In our study, injuries of the urethra and bladder affected up to 30% of patients. According to a recent review [7], after pelvic fractures, the incidence of genitourinary lesions associated with sexual dysfunction varies from 6.5 to 30%, which is in line with our analysis, which is 20%. Among the lesions observed, bladder lesions were the most frequent, followed by urethral and external genital lesions. Some authors estimate the incidence of genitourinary lesions between 8 and 21% after PRI, in a sample of men only [22]. In women, the incidence of associated genitourinary lesions is lower, about 6%, because the urethra is shorter and has not a tortuous course [23]. Those most affected organs in pelvic trauma are the bladder in both sexes and the urethra especially in the males, complicating up to 26% of pelvic fracture cases [5].

One of the most commonly investigated risk factors for the development of SDs following pelvic ring fractures is the presence and severity of associated urethral lesions [24]. In men, the most common site of urethral injury is the bulbous-membranous junction [25], where the urethra becomes fixed to mobile. However, the correlation between sexual disorders and genitourinary injuries is a much-debated topic, on which the literature is not clear. Traditionally, SDs may have both neurogenic or vascular aetiology. Erection is the most frequent sexual dysfunction and depends on a combination of psychosomatic stimuli.

In our sample of patients, women accounted for 29% only. In fact, female patients seem to be under represented. According to Vallier et al. [2], pain with sexual intercourse is common in women who have had a pelvic ring injury. Women with pelvic ring injury were more likely to report dyspareunia than other female patients with musculoskeletal trauma. However, as noted by Rovere et al. [7], there are fewer available data on sexual dysfunction in women after pelvic trauma. However, the integrity of the autonomic nerve pathway is also crucial in women as it controls the clitoral erection and the vaginal lubrication [26]. Neurogenic aetiology seems to be the main cause of SDs in patients suffering from pelvic ring injuries [8]; however, diagnostic tests that allow a neurophysiological investigation of pelvic nerve structures have poor application in clinical practice because of the complexity and operator dependence on the interpretation of results.

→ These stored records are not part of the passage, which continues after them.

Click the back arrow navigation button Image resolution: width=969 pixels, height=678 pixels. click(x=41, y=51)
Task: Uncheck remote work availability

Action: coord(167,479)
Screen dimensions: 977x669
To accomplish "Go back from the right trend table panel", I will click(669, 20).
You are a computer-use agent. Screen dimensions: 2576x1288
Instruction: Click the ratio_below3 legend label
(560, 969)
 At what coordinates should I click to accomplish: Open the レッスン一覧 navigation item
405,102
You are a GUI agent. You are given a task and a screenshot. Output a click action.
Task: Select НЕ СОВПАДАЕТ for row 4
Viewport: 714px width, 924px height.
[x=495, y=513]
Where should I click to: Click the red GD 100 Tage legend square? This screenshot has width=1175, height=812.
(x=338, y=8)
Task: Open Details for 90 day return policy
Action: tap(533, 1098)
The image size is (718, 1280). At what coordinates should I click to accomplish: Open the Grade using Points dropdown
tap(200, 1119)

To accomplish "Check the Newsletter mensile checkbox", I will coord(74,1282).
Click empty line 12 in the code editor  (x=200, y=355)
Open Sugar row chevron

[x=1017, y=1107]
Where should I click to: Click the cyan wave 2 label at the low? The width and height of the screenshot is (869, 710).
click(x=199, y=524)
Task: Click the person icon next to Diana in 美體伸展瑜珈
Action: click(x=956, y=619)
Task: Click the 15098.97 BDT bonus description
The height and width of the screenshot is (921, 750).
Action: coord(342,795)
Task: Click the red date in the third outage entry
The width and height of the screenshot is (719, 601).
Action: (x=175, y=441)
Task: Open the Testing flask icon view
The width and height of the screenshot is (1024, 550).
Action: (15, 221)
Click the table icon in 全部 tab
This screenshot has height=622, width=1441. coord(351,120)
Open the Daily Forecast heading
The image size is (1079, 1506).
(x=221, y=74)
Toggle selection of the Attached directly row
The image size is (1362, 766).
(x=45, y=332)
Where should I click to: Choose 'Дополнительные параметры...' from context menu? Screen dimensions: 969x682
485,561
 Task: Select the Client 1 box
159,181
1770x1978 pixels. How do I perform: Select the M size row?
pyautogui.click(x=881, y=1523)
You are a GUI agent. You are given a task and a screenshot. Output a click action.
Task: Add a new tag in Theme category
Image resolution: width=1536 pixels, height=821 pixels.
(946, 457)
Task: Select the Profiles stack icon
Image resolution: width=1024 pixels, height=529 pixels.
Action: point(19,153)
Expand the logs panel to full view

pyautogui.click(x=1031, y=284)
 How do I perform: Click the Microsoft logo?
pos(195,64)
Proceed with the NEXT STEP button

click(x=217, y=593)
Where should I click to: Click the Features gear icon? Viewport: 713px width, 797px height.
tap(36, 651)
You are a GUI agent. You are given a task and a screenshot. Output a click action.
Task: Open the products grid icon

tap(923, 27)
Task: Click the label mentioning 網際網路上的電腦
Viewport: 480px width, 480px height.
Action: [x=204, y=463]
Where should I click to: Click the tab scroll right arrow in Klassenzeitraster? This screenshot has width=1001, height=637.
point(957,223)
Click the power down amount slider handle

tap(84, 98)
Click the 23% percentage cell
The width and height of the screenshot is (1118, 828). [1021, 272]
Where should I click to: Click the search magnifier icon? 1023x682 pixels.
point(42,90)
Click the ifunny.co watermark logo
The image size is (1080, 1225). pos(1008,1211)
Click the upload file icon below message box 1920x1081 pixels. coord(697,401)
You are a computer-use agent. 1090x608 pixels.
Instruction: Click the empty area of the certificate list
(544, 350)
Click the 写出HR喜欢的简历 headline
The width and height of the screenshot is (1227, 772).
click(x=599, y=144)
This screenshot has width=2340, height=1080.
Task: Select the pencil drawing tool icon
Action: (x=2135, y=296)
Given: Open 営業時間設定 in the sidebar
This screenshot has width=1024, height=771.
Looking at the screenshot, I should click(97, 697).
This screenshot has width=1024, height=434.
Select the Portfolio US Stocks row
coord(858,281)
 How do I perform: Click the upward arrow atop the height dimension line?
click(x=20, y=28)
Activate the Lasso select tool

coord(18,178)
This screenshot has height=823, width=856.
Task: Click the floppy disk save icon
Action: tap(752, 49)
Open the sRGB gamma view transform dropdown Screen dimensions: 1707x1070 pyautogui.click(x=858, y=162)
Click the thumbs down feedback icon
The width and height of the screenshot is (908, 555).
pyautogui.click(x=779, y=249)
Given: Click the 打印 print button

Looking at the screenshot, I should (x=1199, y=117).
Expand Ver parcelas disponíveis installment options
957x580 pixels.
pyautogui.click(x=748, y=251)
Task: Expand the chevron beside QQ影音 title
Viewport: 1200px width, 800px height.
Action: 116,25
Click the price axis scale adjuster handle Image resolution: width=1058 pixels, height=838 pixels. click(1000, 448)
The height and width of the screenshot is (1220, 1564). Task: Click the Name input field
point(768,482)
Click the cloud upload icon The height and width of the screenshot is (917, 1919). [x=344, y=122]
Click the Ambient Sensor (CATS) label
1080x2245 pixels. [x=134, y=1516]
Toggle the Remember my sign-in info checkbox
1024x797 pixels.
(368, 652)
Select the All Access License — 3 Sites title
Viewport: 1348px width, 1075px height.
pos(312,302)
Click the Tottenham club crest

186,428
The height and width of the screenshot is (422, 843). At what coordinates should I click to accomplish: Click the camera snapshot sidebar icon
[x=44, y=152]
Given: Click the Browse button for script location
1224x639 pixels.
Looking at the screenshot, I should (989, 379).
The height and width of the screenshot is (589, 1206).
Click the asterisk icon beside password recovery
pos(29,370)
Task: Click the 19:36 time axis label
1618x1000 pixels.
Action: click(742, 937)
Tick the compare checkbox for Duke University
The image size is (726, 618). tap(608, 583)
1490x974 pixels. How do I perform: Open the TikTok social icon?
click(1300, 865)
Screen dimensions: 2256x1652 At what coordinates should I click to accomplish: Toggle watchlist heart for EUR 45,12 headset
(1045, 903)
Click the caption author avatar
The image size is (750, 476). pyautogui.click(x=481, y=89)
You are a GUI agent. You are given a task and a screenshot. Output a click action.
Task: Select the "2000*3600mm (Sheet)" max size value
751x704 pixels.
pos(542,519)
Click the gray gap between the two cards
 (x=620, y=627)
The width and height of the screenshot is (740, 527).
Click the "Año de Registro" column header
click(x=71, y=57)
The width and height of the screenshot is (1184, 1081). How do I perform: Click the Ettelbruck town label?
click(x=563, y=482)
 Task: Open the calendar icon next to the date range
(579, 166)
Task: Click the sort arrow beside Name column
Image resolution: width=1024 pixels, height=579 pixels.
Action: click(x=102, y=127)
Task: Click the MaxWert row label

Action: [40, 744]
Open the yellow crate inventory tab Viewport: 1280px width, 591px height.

Among the vascular causes of SDs, it appears that a lack of blood supply is one of the most likely [18].

The main limitation of the study is the small sample size of enrolled patients which makes it impossible to detect statistical differences even if they are present. As this is a longitudinal retrospective cohort study, the main limitation is selection bias, mis-classification, or information bias. Study groups are not homogeneous in terms of demographics. Moreover, different types of surgical procedures were chosen in order to achieve a proper synthesis. Operations were not performed by a single surgeon.

Conclusions

We observed a general and progressive spontaneous recovery of sexual functions throughout the follow-up period, corresponding to each PRI severity group. Within group B, according to clinical data and through the ASEX and IIEF questionnaires, men with B2 fractures had milder sexual dysfunction than males in the B1 group.

Larger cohort studies are desirable to answer opens questions on the issue and to suggest early appropriate multidisciplinary approaches of sexual disorders after pelvic ring fractures.